■ Excerpt provided:
· · · ·
By RPCVinLA (ca-stmnca-cuda1-blade3a-166.stmnca.adelphia.net - on Saturday, May 15, 2004 - 7:06 pm: Edit Post

I just got back from Chile, Argentina, Brazil and Paraguay. I went by myself. I had no problems, nor felt at any time that I was a target. People were very welcoming. A friend of mine, a woman, is on her way to Africa. She has no such fears. You are speaking emotionally without any factual basis. In fact, millions of americans are traveling all over the world right now. Airline travel is back up. So, you are completely wrong. But go ahead, vote for Kerry. His education doesnt compare to Bush's, in fact. His money and privelege do, in fact, he is richer. His experience doesnt compare. He has not authored one piece of legislation the entire time he was in office. Not one. That is what you call a politician. Say anything to get elected, then do nothing. They both are horrible choices, Bush and Kerry.

By Daniel (0-1pool136-32.nas12.somerville1.ma.us.da.qwest.net - on Sunday, May 16, 2004 - 8:31 am: Edit Post

RPCV Phillipines,

The facts are in for your comments. 31 Volunteers have died due to safety and health or been killed since 1996 while serving in Peace Corps. Many were serving alone due a policy the Bush Administration continued after Bill Clinton's. To me who has gone through a safety situation and been treated wrongfully upon real facts of my situation as a Peace Corps volunteer, it is less safe to join Peace Corps,than it was decades ago.

The facts are in 2,800 have been victims of violence since the 1990's and most have been treated poorly by the agency.

Bush has proven not to act to repair the real damage of the past.

Kerry won't either. The facts are he wants 25,000 thousand in service and he wants to send you to an Islamic country alone to learn about the arabic culture.

Kerry has not helped in the reforms of Peace Corps. That is a fact.

To say someone is completely "wrong" about safety and Peace Corps is skirting the truth. Emotional pleas are often backed up with reference points that are fact. However, it is whether the analyst or the reader is ready to accept certain facts that aren't neccessarily made public right away, such as Peace Corps holding back the records of "victims in safety situations".
· · · ·
[Stored items]
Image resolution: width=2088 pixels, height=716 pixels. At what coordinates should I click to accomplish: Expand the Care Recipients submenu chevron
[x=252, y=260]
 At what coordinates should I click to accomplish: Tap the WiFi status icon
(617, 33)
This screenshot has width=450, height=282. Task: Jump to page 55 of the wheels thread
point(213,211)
· · · ·
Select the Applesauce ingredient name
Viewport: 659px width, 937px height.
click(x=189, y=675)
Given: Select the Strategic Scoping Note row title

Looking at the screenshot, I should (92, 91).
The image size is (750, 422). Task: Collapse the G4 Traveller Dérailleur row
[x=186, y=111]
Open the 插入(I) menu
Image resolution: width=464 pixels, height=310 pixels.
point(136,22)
· · · ·
■ Tasks and exercises:
1: Echo the Peace Corps forum excerpt word for word, starting at the words "Kerry won't either." and stopping after "the arabic culture.".
2: Carry on the Peace Corps forum excerpt from its last sentence.
Nothing in the listing is needed here.

■ Task responses:
1:
Kerry won't either. The facts are he wants 25,000 thousand in service and he wants to send you to an Islamic country alone to learn about the arabic culture.

2:
It is a fact Peace Corps deliberately tried to cover up those facts to the public. The Dayton Daily news has had to file in Federal Court to get the real information.

The Resume comparison should not be brought into this discussion. Both are blue bloods and won't help Peace Corps safety. President Bush has brought us to a climate of war during his whole administration. Despite, your ability to travel and have leisure time to do it speak to your personal situation. Where are your facts about traveling abroad by AMERICANS?

The facts are in about the educational comparison. If you want to compare apples to oranges?

Kerry graduated from Yale and did well in terms of grades.

Bush got C's. He did alot of drinking until he found "god".

Kerry did serve in the vietnam war.

Bush did serve in Alabama guard and at the same time was working a campaign and was a yahoo at many local bars around the campaign. Probably watching the tube, saying, "boy it must be tough over there, as he raised another draft to his lips." (this is an assumption based on the fact that he would regularly speak about his hangovers in the campaign headquarters)

Kerry has medals. Many Presidents in recent years have not. The people diminishing those medals are a joke. He served and he got them because of his service.

Bush, he was driving a "plastic ash barrel around", that had got caught under his wheel after a drunken stupor around Kennebunkport, ME.. The police helped him home that night. Let us just say daddy, who was at home, was not too happy. This is a fact.

Bush became Governor of Texas and got to file legislation because of a "sweetheart deal with the contacts of his father". 15 million dollar deal, as part owner of the Texas Rangers. That was his rise to political fame. Alot more than the Kerry Condo deal.

Kerry plays an instrument, played ice hockey at yale while getting good grades, and tried to speak french with a parrot.

Bush: I am trying to figure out, what extra cirricular activities Bush was involved in? I have no facts.

I know he had to have gone to the library at least once to meet Laura.

I agree with you about doing nothing.

George Bush has managed statisically to drop most of the unemployed off the roles into underemployed work since Herbert Hoover. There is a fact. Bureau of Labor Statisics.

We have seen what Bush has done after he really did not get elected. About five people in the country are making decisions and our democracy has limited accountability more and more from my perspective.

The people are manipulated by the media with their (the media UPI and AP) reference points for facts.

RPCVLA, you are right we are left with "no choice. Except we could run ourselves or get involved locally."

Thanks for your comments traveling facts.


By daniel (0-1pool136-32.nas12.somerville1.ma.us.da.qwest.net - on Sunday, May 16, 2004 - 8:44 am: Edit Post

To Ray Reynolds,

Thanks for entertaining this web site with your facts. Appreciate all the work you are doing.

We served without a gun.

Perhaps after your military service you will decide to join Peace Corps.

Cross cultural relations don't come, looking down the barrel of a gun. I think you have learned that during your work in Iraq.

Appreciate your respect for Peace Corps work.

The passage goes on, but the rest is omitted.